## BEGIN

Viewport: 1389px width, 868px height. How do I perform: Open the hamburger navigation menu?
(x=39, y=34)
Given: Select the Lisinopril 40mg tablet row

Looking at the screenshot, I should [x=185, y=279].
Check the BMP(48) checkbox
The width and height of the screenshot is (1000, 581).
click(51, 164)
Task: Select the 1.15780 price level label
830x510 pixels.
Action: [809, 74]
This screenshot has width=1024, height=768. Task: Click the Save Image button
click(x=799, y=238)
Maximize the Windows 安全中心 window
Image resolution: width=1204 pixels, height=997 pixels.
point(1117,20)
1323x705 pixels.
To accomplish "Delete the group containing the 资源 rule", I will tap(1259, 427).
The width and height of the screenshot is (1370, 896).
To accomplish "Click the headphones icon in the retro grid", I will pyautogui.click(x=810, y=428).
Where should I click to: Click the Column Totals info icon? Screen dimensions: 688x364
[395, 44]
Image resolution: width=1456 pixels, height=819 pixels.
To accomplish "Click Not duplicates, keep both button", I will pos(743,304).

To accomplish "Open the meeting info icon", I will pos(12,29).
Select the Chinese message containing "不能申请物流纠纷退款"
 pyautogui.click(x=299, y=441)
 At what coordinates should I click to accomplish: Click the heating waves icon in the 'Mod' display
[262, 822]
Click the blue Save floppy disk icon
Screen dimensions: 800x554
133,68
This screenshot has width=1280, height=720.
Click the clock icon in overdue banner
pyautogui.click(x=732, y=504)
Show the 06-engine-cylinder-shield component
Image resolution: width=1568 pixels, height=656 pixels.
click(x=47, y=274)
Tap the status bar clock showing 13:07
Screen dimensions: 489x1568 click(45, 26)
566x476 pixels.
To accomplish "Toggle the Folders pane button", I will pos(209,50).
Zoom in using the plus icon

## END

=== Goal ===
Copy the items between the line holding "Maximize the Windows 安全中心 window" and the line holding "will tap(1259, 427).", inclusive, character for character.

=== Answer ===
Maximize the Windows 安全中心 window
Image resolution: width=1204 pixels, height=997 pixels.
point(1117,20)
1323x705 pixels.
To accomplish "Delete the group containing the 资源 rule", I will tap(1259, 427).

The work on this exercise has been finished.